**Data records:**
• • • •

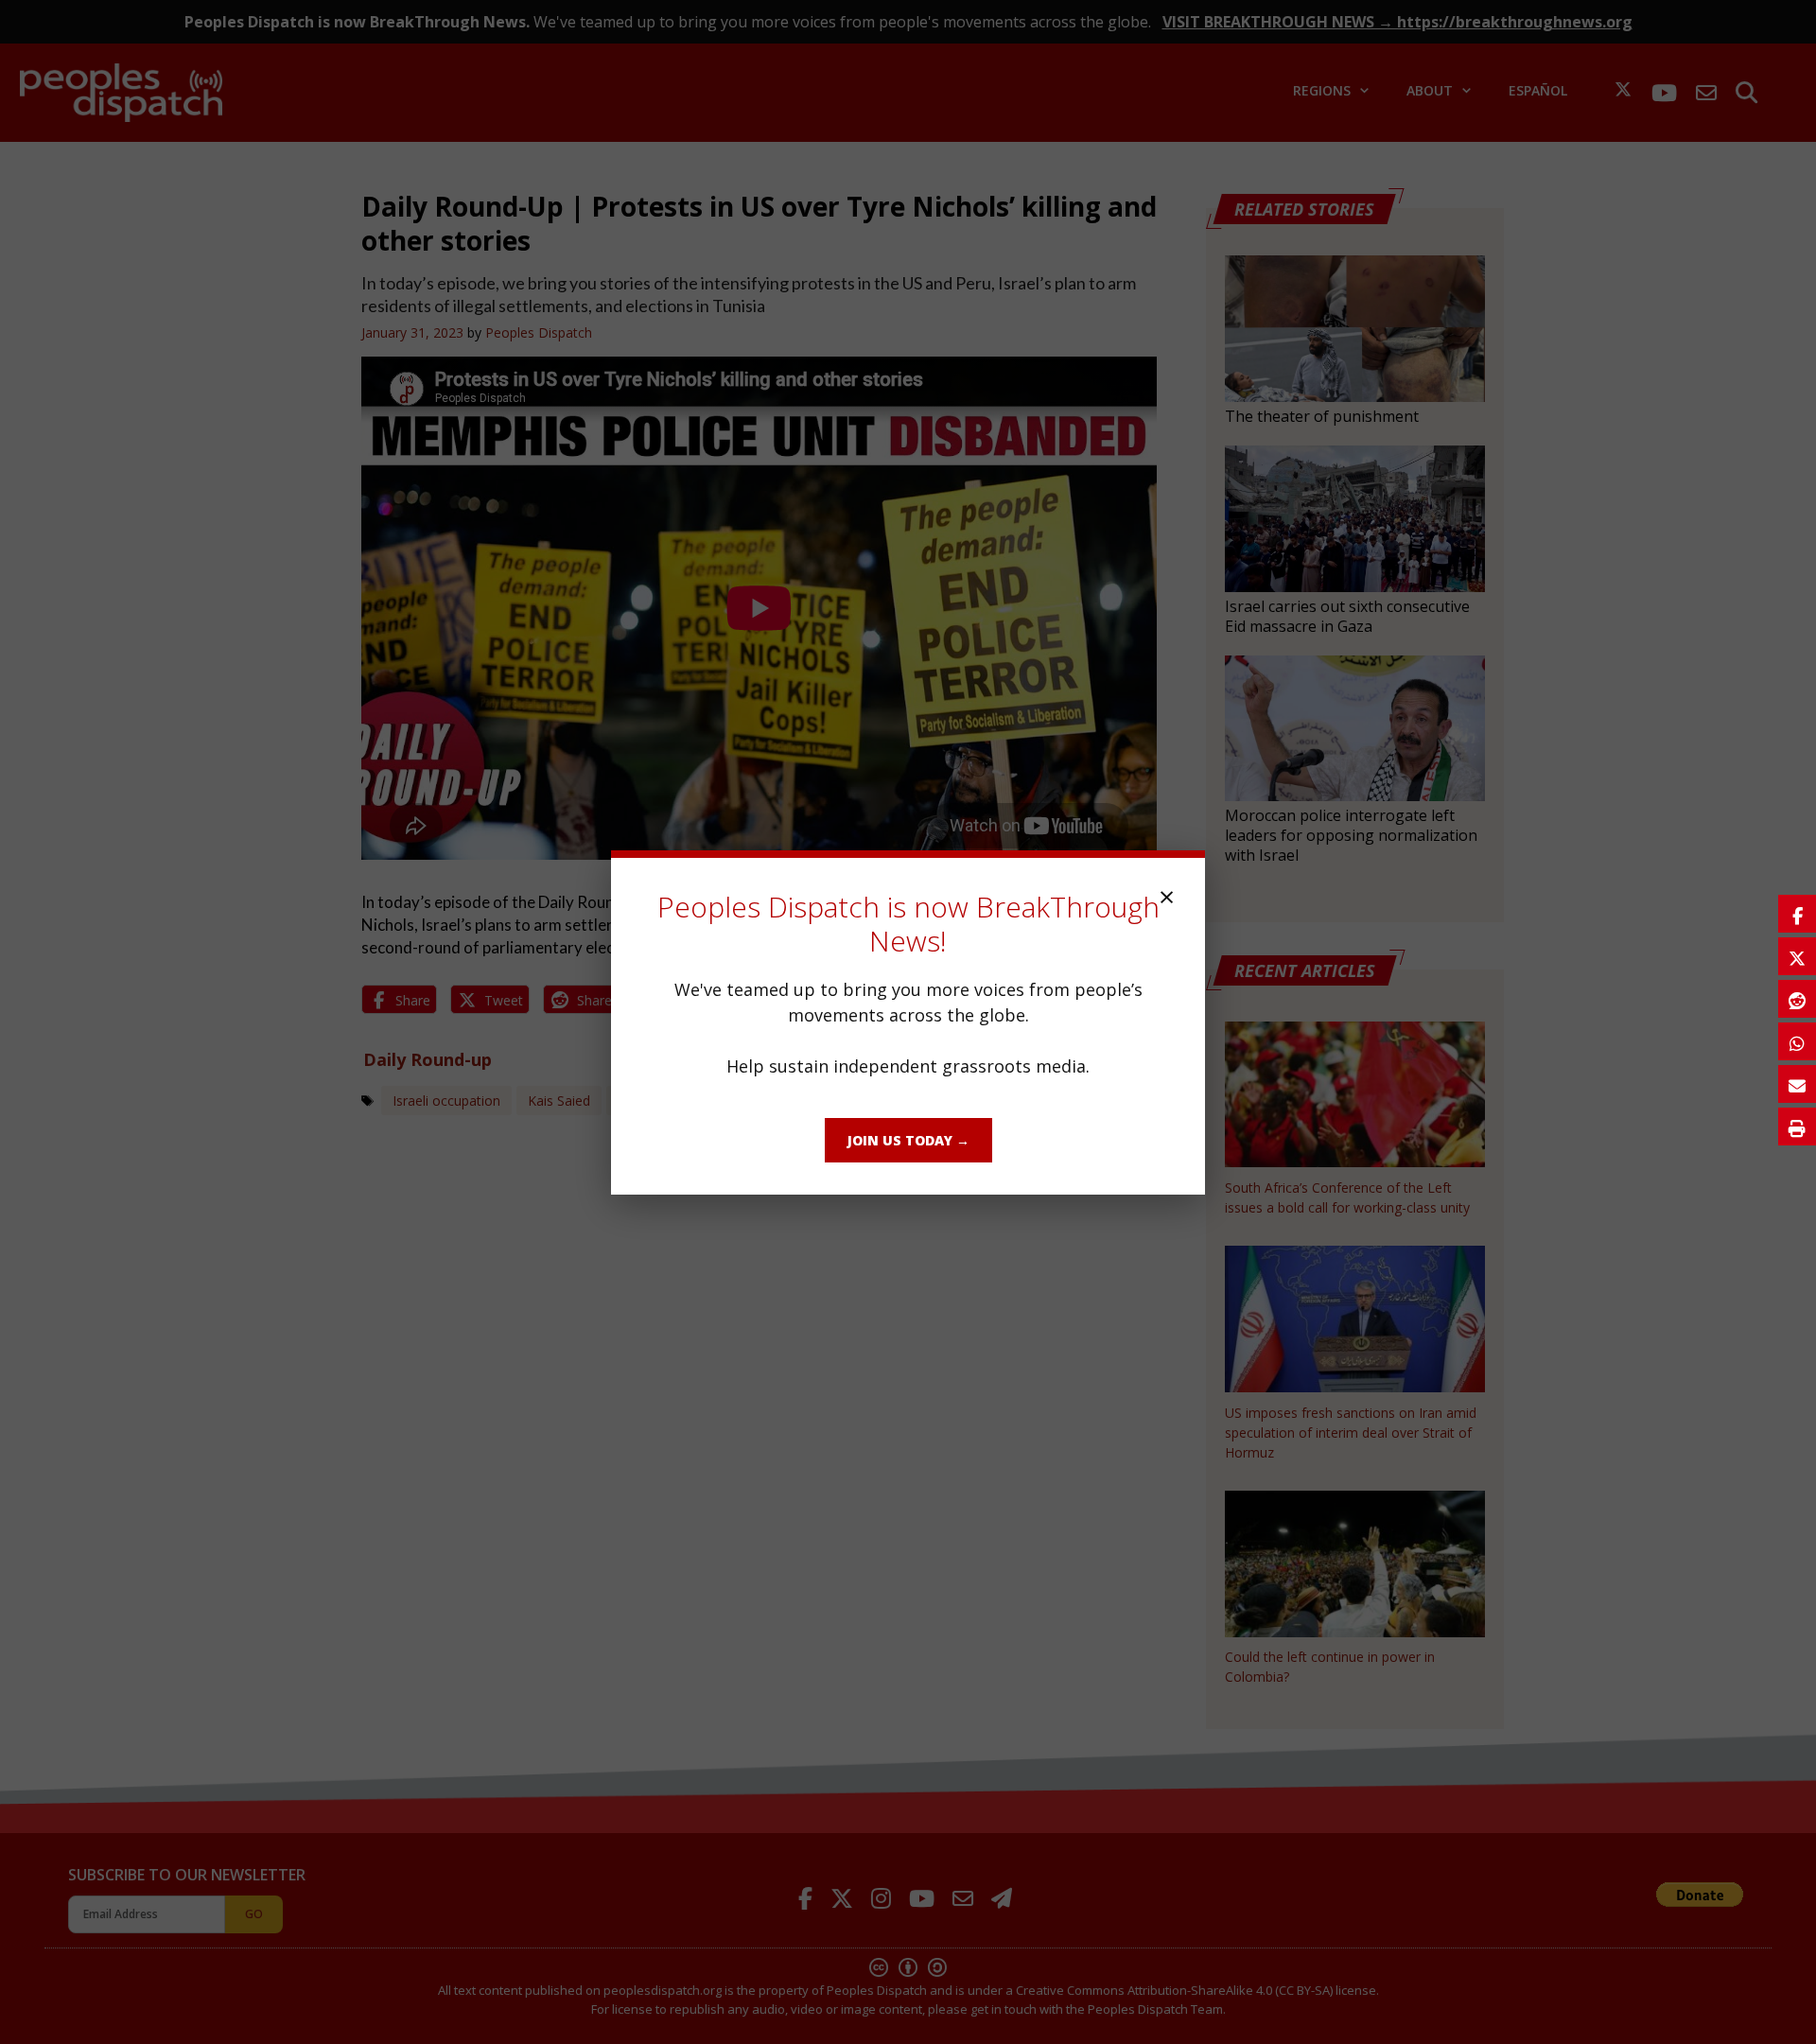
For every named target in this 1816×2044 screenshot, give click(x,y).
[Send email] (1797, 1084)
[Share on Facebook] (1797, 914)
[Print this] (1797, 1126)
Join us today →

• • • •

Show the lines above with "this".

**Worked solution:**
For every named target in this 1816×2044 screenshot, give click(x,y).
[Print this] (1797, 1126)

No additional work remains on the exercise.